Definition of

Canon

photo camera

Canon is the name of a technology products company.

Certain precepts, provisions or catalogs are known as canons . This Latin word of Greek origin usually refers to a model with perfect characteristics ( "Acted according to the company's canons" ) and to periodic obligation payments that tax services or products . To cite a practical example: “The fee promoted by the Spanish government to tax digital products is rejected by a large part of the population.”

Canon, on the other hand, is a concept with multiple applications within the field of religion . By canon, for example, is known the regulation that a council of the Catholic Church establishes in relation to dogma, the catalog of sacred works for Catholic worship, the book that the bishop uses when giving mass and the part of the mass which concludes with the prayer of the Our Father .

Canon in beauty and law

The canon of beauty , on the other hand, encompasses the traits that a society considers attractive, desirable or beautiful. Just like fashion, these standards constantly change, and tend to return to their roots; A style of clothing worn in the 1950s is considered old until half a century later it becomes popular again.

For the law , the fee constitutes the price that must be paid in exchange for the rural lease of a property and the amount that must be contributed to the State periodically for a specific concession.

A technology company and an adjective linked to belonging

Canon Inc. , finally, is a renowned Japanese company founded in 1933 and specialized in the production of cameras, printers and other technological devices.

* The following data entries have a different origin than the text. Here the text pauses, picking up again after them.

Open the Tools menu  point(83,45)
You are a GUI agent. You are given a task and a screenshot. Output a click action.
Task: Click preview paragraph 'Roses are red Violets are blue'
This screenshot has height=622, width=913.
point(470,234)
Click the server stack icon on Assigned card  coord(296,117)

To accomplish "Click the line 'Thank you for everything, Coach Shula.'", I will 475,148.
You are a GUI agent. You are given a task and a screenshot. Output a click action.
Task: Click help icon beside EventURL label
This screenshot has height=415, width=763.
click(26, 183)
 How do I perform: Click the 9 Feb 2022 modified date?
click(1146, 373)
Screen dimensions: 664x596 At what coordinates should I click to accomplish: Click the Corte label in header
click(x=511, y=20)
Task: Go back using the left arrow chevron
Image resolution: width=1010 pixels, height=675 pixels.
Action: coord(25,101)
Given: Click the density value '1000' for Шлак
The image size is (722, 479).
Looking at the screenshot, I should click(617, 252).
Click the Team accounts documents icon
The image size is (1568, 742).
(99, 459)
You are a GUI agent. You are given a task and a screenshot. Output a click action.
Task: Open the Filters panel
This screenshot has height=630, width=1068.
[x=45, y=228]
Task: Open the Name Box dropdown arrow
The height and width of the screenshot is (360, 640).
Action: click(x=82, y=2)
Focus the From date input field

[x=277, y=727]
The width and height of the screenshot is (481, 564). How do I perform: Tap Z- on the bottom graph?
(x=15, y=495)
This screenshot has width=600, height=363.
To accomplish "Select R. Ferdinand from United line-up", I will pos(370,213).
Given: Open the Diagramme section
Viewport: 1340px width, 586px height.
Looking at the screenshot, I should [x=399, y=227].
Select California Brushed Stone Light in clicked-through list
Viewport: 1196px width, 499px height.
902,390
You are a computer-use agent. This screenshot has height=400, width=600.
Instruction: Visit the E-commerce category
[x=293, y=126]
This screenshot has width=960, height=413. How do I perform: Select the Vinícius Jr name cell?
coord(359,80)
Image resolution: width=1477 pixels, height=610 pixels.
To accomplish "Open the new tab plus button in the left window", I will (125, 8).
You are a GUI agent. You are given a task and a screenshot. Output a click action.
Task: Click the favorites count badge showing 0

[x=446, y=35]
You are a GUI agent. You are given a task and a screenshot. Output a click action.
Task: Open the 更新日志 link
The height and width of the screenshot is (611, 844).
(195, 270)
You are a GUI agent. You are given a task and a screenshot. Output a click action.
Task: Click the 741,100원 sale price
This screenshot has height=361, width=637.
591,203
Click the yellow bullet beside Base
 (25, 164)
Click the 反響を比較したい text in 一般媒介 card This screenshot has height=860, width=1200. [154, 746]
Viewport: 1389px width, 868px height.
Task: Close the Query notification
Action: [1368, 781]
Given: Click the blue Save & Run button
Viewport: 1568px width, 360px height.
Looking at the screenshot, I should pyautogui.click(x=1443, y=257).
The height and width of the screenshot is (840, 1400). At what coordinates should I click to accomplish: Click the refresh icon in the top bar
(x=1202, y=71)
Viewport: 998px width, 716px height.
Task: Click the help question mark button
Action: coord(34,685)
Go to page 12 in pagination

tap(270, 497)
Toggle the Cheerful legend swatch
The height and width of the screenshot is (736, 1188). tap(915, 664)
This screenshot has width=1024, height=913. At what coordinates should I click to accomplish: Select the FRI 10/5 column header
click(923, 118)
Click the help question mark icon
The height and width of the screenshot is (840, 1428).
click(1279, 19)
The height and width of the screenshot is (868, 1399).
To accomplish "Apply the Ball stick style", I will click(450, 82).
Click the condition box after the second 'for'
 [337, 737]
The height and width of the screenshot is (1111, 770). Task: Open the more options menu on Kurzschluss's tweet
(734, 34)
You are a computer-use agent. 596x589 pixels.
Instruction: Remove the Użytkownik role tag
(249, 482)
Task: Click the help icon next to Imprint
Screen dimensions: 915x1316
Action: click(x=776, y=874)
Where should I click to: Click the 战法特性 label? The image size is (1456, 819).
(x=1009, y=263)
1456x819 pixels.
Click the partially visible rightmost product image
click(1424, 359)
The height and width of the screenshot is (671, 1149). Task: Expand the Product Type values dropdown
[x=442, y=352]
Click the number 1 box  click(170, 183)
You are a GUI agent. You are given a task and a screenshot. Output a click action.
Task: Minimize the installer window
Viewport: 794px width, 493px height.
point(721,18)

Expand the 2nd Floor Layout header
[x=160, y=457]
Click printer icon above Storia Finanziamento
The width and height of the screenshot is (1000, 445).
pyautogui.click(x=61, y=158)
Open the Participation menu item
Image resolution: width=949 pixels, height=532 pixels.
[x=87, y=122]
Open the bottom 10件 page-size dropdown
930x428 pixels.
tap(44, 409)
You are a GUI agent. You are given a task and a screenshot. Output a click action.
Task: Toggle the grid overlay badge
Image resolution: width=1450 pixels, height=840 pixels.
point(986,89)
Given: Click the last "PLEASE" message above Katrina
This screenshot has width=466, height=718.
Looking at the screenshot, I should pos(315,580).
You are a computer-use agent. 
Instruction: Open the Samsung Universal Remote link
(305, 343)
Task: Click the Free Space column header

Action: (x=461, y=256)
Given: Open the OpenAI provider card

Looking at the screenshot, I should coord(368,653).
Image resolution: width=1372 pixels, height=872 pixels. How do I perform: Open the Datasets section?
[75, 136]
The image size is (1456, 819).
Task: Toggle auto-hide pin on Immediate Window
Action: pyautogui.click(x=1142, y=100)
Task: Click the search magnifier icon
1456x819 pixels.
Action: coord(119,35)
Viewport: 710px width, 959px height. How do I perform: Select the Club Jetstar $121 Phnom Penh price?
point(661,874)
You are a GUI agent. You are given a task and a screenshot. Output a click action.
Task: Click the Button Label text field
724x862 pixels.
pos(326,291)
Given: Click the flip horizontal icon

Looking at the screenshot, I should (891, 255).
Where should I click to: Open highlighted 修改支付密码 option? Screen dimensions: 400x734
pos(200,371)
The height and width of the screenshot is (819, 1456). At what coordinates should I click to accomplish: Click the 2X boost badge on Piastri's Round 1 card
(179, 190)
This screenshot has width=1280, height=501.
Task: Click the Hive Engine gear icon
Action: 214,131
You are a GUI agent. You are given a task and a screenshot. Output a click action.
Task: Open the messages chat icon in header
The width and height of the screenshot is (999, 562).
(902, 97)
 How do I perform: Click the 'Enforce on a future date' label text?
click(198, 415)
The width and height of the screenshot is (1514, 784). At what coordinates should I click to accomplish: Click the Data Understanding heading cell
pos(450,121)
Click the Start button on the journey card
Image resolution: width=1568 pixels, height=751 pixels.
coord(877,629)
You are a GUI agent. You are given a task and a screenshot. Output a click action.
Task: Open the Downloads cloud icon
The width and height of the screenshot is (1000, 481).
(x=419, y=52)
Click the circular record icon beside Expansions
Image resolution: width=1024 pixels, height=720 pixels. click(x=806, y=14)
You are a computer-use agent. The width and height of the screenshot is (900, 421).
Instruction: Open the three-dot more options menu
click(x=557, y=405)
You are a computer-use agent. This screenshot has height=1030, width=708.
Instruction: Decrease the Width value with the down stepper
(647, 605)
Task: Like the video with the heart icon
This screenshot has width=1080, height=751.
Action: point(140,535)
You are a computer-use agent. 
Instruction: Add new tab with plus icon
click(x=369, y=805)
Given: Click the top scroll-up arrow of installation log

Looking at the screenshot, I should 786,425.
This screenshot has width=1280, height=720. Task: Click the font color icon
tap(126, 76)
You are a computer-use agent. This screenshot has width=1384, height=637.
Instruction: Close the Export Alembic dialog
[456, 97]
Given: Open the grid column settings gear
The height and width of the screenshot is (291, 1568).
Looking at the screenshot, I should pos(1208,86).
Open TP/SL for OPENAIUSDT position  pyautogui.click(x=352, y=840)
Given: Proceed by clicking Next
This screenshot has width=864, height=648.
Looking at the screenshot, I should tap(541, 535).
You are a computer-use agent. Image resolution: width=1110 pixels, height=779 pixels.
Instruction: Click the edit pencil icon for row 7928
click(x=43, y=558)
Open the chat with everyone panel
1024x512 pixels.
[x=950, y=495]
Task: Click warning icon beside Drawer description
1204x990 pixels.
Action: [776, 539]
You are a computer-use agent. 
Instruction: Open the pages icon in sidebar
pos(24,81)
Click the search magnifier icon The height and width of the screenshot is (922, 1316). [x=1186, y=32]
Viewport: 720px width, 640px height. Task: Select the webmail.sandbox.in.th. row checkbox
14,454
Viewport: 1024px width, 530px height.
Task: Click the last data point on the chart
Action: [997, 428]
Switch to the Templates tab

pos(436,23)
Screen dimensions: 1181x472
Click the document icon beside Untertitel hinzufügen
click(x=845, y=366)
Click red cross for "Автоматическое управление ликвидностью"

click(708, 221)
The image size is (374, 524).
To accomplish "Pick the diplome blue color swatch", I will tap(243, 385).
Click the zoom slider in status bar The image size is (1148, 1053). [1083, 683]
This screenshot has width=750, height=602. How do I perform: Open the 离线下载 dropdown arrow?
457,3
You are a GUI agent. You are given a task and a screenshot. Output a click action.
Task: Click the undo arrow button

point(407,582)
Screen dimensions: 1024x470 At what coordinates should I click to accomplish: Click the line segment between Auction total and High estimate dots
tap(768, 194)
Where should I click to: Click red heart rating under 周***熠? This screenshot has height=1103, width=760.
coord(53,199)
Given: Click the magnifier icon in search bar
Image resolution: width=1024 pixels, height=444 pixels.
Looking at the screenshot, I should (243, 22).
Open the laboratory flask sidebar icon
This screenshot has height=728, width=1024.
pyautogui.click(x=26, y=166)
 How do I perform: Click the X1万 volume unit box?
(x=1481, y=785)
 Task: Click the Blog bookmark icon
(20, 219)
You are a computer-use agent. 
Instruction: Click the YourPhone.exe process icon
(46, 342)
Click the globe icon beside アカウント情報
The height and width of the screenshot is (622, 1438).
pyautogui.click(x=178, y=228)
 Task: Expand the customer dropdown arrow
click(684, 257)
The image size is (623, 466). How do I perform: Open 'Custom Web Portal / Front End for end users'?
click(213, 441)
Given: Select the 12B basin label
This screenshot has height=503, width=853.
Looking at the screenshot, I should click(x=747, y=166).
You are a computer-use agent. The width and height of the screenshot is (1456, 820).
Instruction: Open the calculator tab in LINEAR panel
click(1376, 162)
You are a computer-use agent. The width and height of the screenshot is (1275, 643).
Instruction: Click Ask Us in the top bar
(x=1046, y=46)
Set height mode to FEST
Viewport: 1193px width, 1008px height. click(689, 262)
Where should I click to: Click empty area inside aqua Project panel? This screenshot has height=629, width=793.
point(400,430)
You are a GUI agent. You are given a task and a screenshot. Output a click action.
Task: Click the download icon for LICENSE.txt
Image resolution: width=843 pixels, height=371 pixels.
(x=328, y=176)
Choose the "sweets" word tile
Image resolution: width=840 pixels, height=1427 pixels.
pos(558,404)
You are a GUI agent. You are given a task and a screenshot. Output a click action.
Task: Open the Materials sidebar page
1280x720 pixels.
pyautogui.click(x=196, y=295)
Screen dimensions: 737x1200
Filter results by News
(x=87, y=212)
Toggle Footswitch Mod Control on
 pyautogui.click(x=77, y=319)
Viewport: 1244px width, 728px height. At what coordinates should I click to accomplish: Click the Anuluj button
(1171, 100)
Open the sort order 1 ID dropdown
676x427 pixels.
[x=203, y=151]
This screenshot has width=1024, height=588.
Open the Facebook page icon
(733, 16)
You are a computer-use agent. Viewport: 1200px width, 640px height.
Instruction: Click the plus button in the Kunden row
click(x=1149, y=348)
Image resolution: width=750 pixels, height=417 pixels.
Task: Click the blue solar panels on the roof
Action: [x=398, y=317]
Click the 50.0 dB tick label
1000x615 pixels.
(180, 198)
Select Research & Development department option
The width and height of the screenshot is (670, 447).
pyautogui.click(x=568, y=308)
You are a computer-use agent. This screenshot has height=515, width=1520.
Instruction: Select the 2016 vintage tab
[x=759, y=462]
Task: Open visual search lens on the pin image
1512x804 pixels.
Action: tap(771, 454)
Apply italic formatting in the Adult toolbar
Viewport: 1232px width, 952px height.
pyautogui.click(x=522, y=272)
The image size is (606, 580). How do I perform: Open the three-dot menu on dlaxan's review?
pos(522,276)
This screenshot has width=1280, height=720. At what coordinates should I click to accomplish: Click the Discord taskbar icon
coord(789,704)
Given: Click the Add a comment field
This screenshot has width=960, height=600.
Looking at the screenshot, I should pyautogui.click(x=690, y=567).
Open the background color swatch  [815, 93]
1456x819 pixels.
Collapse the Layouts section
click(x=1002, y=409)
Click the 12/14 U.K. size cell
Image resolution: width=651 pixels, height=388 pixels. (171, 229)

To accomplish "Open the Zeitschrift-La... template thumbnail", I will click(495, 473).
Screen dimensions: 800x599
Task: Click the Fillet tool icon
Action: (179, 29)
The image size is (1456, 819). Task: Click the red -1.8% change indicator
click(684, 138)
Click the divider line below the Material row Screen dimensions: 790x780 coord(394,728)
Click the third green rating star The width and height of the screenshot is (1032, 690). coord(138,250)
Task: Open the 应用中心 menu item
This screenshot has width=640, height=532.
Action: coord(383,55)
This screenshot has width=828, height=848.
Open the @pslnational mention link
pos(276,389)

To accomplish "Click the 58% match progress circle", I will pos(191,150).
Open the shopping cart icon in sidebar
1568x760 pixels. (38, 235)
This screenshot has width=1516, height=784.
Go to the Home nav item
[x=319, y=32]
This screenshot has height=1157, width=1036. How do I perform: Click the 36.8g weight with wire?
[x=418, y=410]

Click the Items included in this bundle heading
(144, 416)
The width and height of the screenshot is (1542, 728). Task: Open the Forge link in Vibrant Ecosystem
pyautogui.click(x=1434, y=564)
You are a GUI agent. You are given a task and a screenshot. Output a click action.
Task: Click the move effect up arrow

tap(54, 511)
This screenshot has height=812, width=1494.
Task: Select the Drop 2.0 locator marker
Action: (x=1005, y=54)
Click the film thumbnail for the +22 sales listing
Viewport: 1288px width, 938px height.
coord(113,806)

Among film and video game fans, on the other hand, it is very common to hear the term "canonical" to refer to those events that are considered part of the original story, which respond to the origins of a saga or series of titles, and that they were not included by force, either due to a change of scriptwriters or for market reasons. It refers to a piece of information whose membership in the universe of a given work cannot be denied in any way , no matter how excellent the argument used.

Orchestra

The concept of canon appears in the field of music.

The musical canon

In music , canon is understood as the polyphonic composition in which the voices are introduced successively, each one imitating the song that precedes it. The original voice is called a proposal; a certain number of measures away, the voices that are known as the response begin.

At the end of the 17th century, the German composer Johan Christoph Pachelbel wrote one of his most remembered works: the Canon in D major for three violins and basso continuo. This piece enjoys great popularity in both the academic and popular environments, and undoubtedly contributed considerably to the acceptance of the canon as a type of composition .

Other great composers, such as Haydn and Mozart, have written canons in their works, although Bach took this form to its splendor, which was lost with the arrival of romanticism , where the text and the message became more important than the melodies.

Classification according to type

Depending on the transformations that the voices undergo, several types of canon are distinguished, among which are:

* Circular canon : also called infinite, it is one where the repetition could never end, given its structure;

* Spiral canon : in each response, a modulation occurs with respect to the previous voice, making its execution very difficult, especially if it is a sung piece;

* Contrary motion canon : repetition is the inversion of each interval of the canonical theme, where in general the type of interval is maintained diatonically, which does not guarantee that the resulting tonal distance is the same. A clear example is taking the line DO RE and generating the canon DO SI, where the major second becomes a minor second , since between DO and RE there are two semitones and between DO and SI, only one.